The pseudo-left groupings are above all preoccupied with denying the pro-capitalist essence of the trade unions. Unionism, from its origins, was based on the acceptance of the private ownership of the means of production, and the wage labour system that is the basis of the exploitation of the working class under capitalism. Even at its most “militant,” unionism always sought to limit workers to the framework of the capitalist order by holding out the prospect that strikes and other industrial action could compel employers and governments to grant concessions such as higher wages, conditions and social advances.

The pseudo-left claims that the unions can be returned to the limited “militancy” of the past denies the impact of the globalisation of production since the 1970s. The development of transnational companies, which utilise global finance, production chains, transport and communications, and can rapidly shift operations between and within countries, shattered the ability of unions to pressure the capitalist class within the framework of the national-state.

To try to keep corporations operating in “their” national economy, the trade unions in every part of the world have transformed into industrial police forces. For over 30 years, unions have continuously pressured workers to give up their past gains to satisfy corporate demands for international competitiveness and profitability. In Australia, the unions have emerged as major corporate investors and operators in their own right, exercising control over multi-billion dollar superannuation (retirement) funds and even managing labour-hire companies that exploit their own members.

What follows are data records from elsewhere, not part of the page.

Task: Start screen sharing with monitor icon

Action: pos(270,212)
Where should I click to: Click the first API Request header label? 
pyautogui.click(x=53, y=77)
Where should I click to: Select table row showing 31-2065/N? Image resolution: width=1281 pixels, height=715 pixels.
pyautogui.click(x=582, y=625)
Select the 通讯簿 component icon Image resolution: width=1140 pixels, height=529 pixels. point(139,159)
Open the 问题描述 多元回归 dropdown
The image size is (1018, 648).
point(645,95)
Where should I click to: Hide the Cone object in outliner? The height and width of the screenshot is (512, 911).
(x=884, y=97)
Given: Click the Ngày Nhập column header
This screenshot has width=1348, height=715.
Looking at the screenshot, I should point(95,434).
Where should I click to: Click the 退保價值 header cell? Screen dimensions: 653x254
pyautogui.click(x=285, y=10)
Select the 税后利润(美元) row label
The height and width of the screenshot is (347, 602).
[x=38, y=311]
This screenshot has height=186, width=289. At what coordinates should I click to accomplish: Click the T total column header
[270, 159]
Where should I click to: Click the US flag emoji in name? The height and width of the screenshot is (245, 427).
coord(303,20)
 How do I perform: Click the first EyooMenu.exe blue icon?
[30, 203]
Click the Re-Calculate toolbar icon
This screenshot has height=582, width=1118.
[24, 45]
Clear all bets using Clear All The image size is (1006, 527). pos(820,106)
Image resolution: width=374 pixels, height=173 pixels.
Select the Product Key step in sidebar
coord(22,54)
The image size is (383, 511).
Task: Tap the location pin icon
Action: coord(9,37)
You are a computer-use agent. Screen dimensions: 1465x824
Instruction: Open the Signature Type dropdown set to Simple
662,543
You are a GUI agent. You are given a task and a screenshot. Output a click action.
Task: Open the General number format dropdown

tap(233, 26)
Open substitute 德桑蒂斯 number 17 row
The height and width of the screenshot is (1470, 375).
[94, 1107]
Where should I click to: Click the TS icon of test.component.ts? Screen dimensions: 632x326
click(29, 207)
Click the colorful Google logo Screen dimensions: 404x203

The defence of trade unions by the pseudo-left flows from the material interests of an affluent, generally pro-Labor or pro-Green layer of the middle class, in the upper echelons of the public sector, academia, the media and the unions. While the conditions of the working class have plummeted, this layer has benefited from rising stock and real estate prices and the ever-greater concentration of income and wealth in the hands of the top 10 percent of the population. Members of the pseudo-left groupings now hold senior and well-paid union positions.

The politics of the pseudo-left do not represent the interests of the working class in any sense. The class role of such organisations is to try and oppose the necessary break that workers must make with the pro-capitalist political and union apparatus and the development of a mass socialist and internationalist movement, fighting for a workers’ government and socialist policies.